Nulla di illegittimo, sia chiaro. L’ambizione fa parte dello sport, ma c’è una linea sottile tra ambizione e arroganza, tra fiducia e autocelebrazione. E quella linea, soprattutto nello sport di alto livello, spesso si paga. Inzaghi parlava da allenatore di una squadra forte, consapevole dei propri mezzi. Chivu parla da allenatore che vuole tenere tutti con i piedi per terra.

Una comunicazione che protegge la squadra

Dire “non meritavamo di essere qui” non indebolisce l’Inter, la rende più credibile. Toglie pressione, spegne l’euforia, riporta il discorso su un piano umano prima che sportivo. È una forma di rispetto verso gli avversari, ma anche verso il calcio stesso.

Ed è proprio questo che colpisce di Chivu. Non usa la comunicazione per alimentare il personaggio, ma per proteggere la squadra. Non parla per impressionare, parla per guidare. Non promette, non proclama, non si mette al centro. Sceglie toni bassi, parole misurate, concetti chiari. In un calcio che vive di iperboli, è quasi una rivoluzione silenziosa.

La frase sul “regalo” è emblematica perché smaschera il contesto senza bisogno di attaccarlo. Chivu non fa la guerra al sistema, non denuncia la Lega, non polemizza sull’Arabia Saudita. Ma allo stesso tempo non legittima automaticamente tutto quello che gli viene messo davanti. Accetta il torneo, lo gioca, ma non lo trasforma in un trofeo dovuto. Prima bisogna meritarselo sul campo.

L’umiltà come valore sportivo

Ed è qui che entra in gioco un concetto che oggi sembra fuori moda: l’umiltà. Non quella di facciata, ma quella strutturale. L’umiltà di riconoscere che non tutto ciò che si gioca è frutto di un merito sportivo. L’umiltà di non sentirsi superiori per diritto. L’umiltà di costruire credibilità partita dopo partita, non conferenza stampa dopo conferenza stampa.

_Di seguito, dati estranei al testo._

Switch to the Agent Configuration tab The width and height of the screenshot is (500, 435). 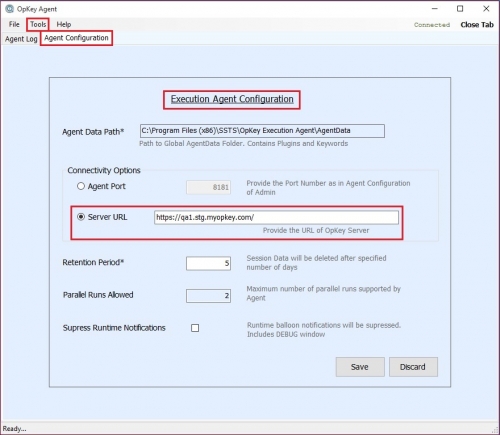(76, 38)
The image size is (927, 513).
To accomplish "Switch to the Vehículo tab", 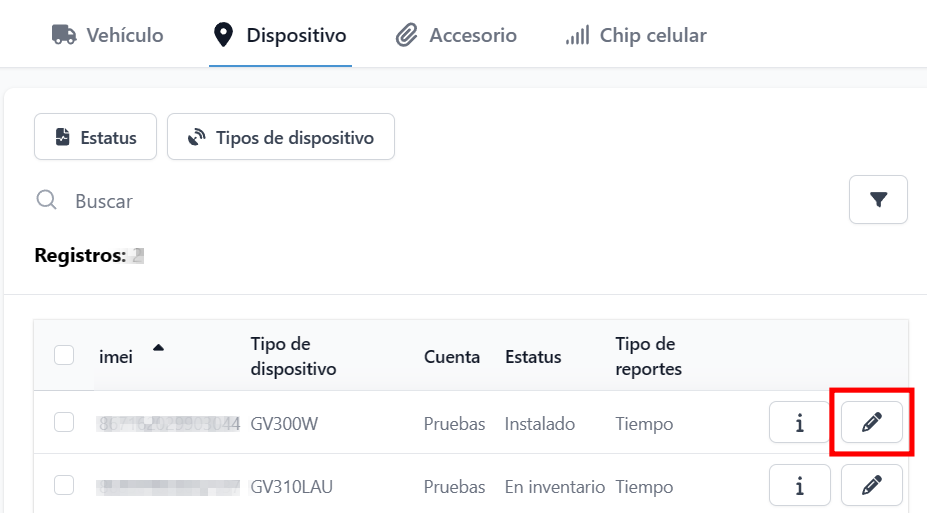I will point(124,36).
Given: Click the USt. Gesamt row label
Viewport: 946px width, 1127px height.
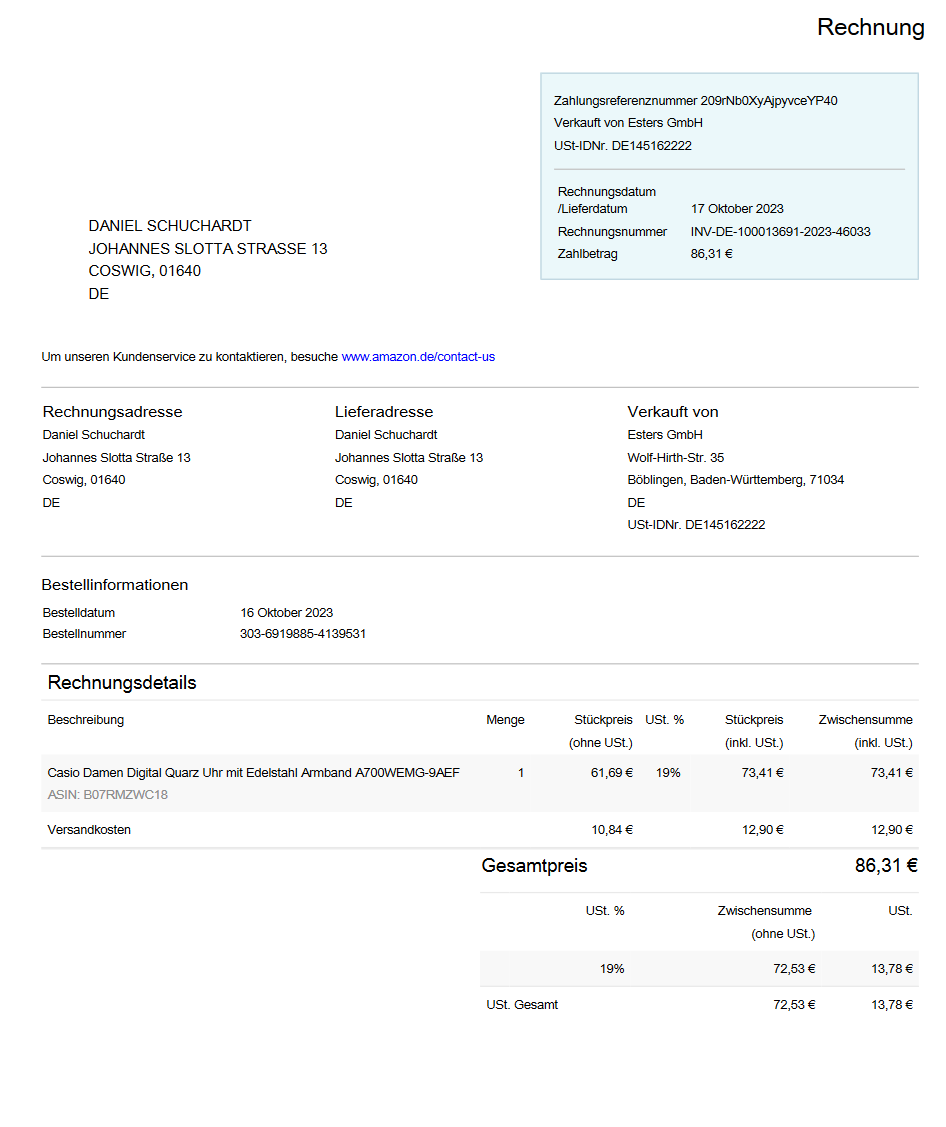Looking at the screenshot, I should click(522, 1005).
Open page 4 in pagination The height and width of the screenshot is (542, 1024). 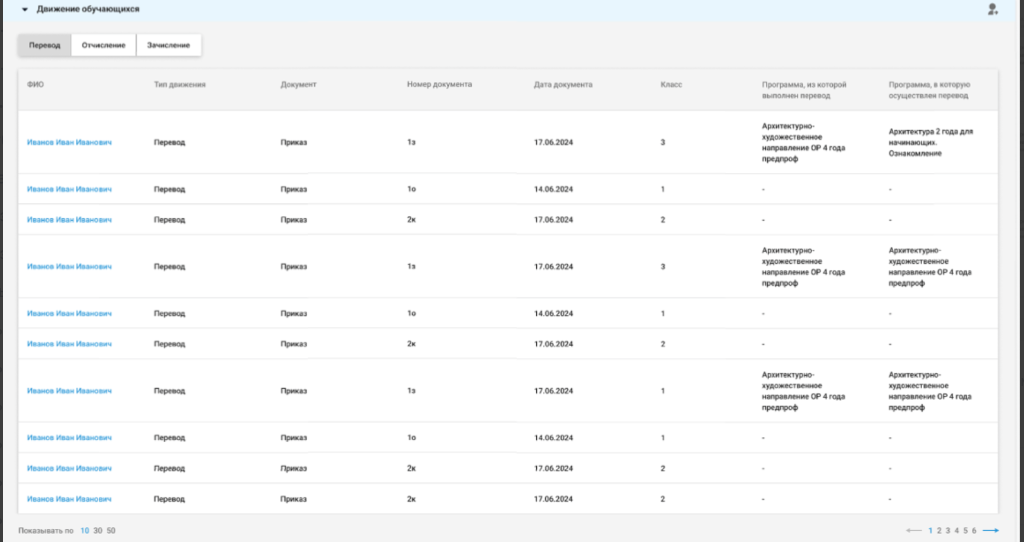click(x=957, y=531)
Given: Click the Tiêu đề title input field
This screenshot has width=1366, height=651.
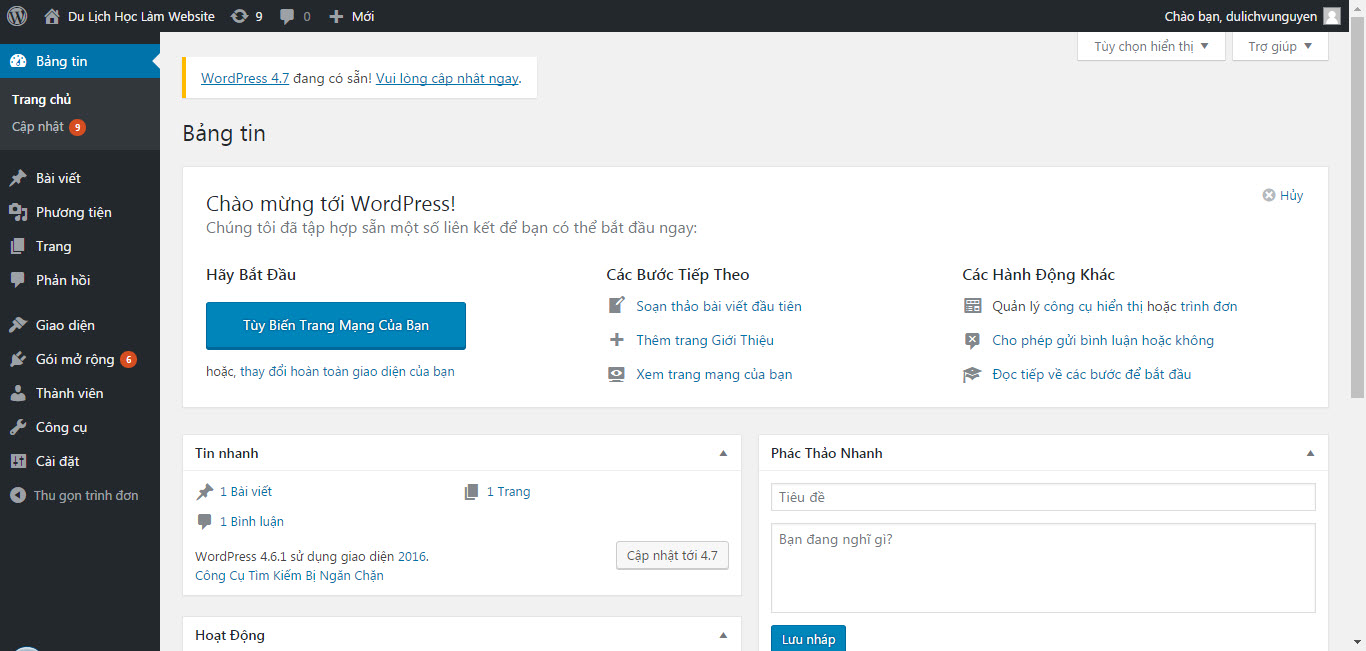Looking at the screenshot, I should point(1043,497).
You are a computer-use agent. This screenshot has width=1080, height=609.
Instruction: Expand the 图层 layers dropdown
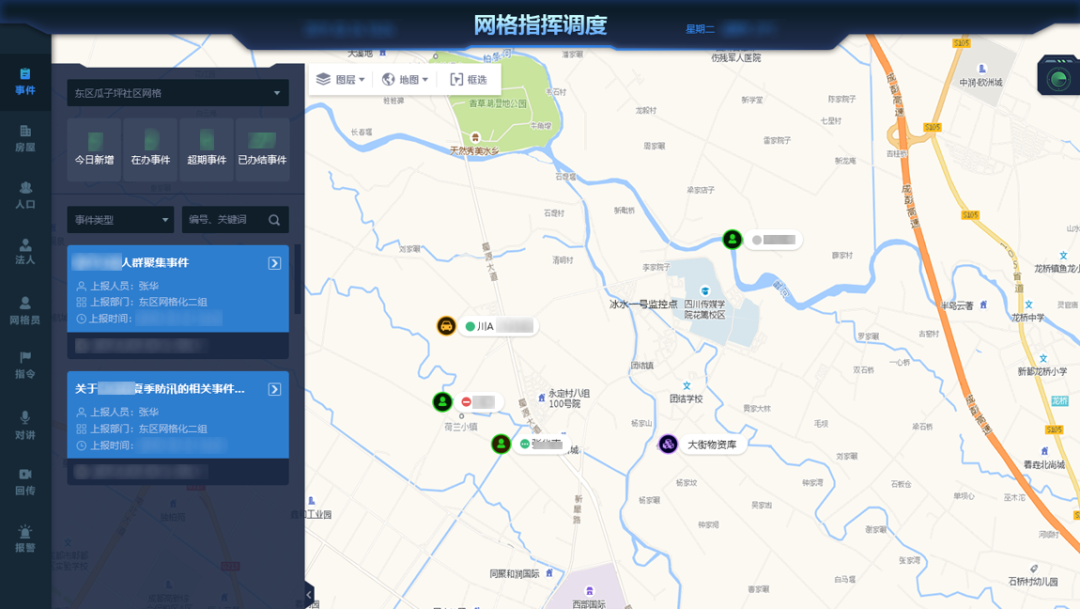pyautogui.click(x=340, y=80)
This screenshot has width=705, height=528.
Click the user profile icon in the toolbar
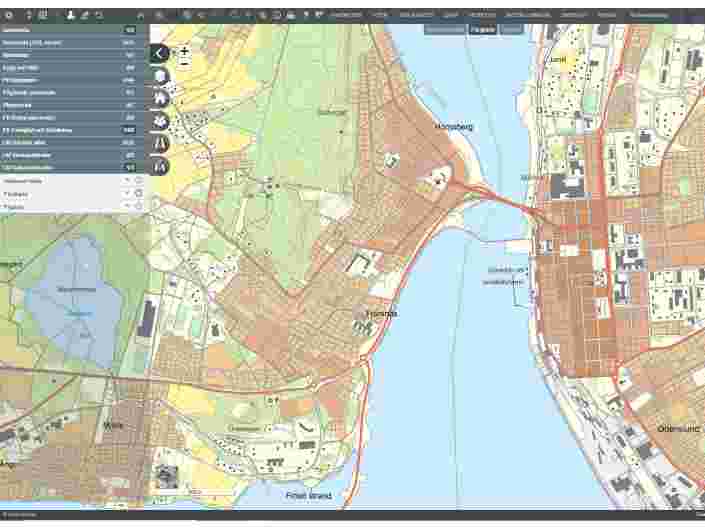(70, 16)
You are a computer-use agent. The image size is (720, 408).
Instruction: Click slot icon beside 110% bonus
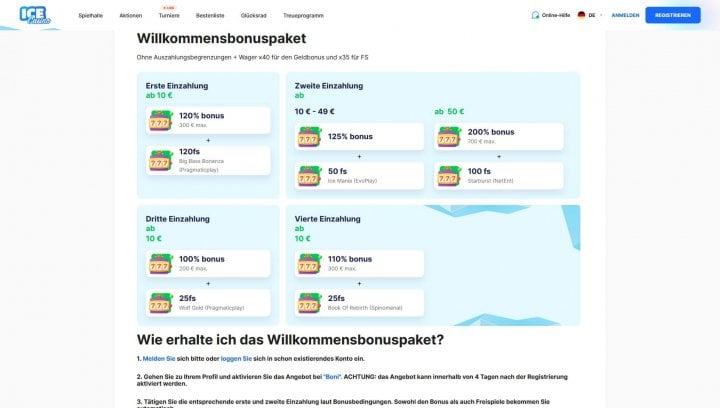click(309, 263)
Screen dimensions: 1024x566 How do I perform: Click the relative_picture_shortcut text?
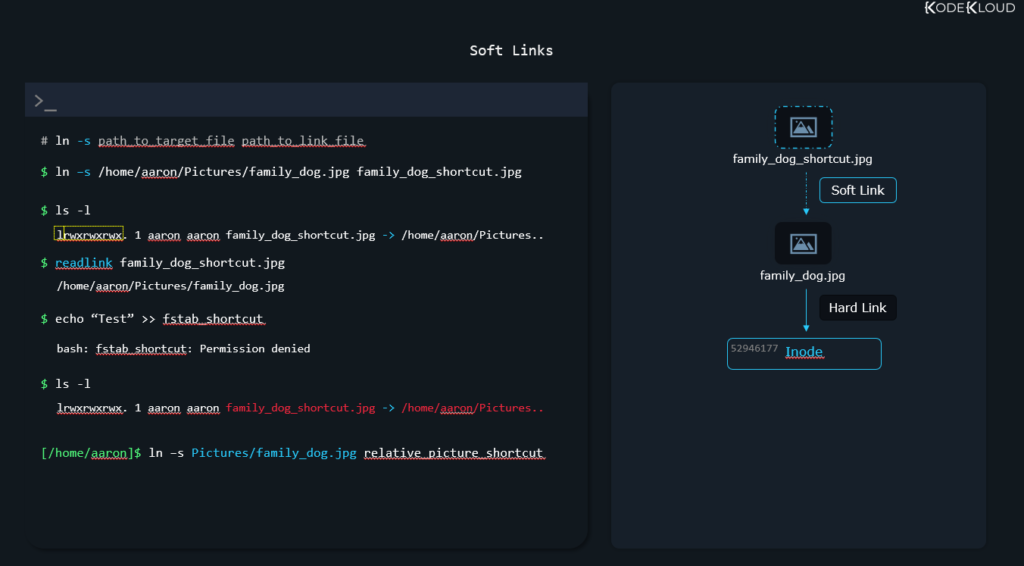point(454,453)
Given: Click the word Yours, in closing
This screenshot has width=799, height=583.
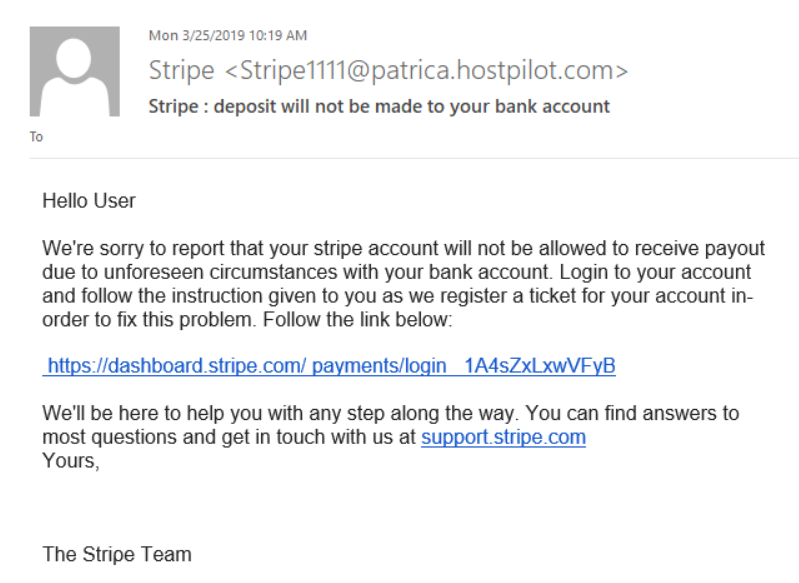Looking at the screenshot, I should point(71,461).
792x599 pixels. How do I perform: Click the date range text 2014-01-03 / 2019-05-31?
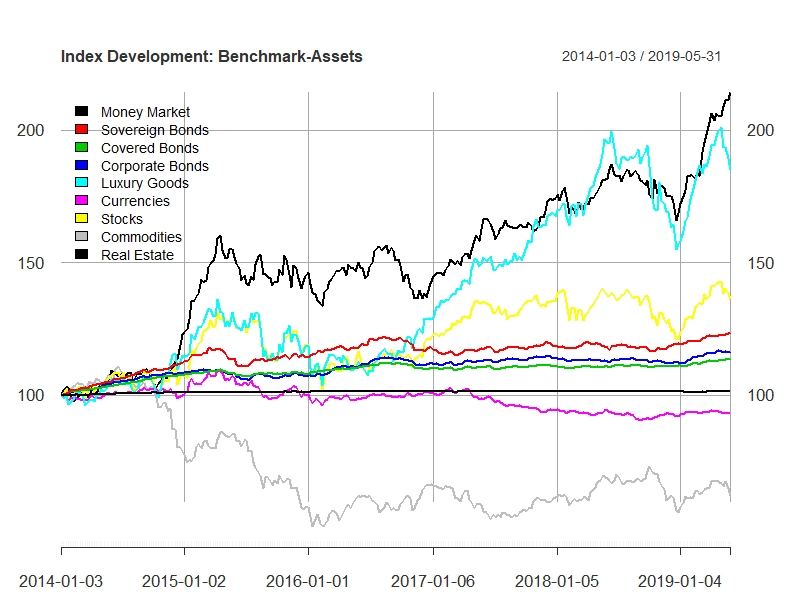pos(641,56)
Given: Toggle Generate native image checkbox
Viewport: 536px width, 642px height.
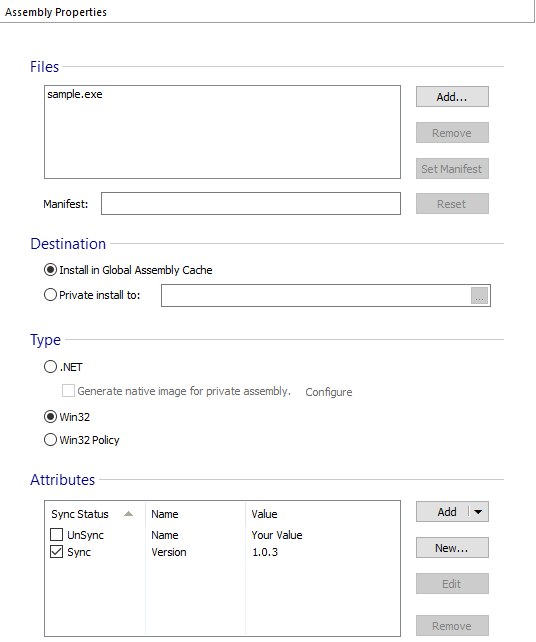Looking at the screenshot, I should point(68,391).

Forse è presto per giudicare l’Inter di Chivu sul piano dei risultati, ma sul piano della comunicazione il cambio di marcia è evidente. E nel calcio, spesso, il modo in cui parli dice già molto di come lavori. In mezzo a una Supercoppa lontana, gonfiata e discutibile, Chivu ha riportato una cosa semplice e preziosa: il calcio non ha bisogno di urlare per essere serio. A volte, ha solo bisogno di onestà.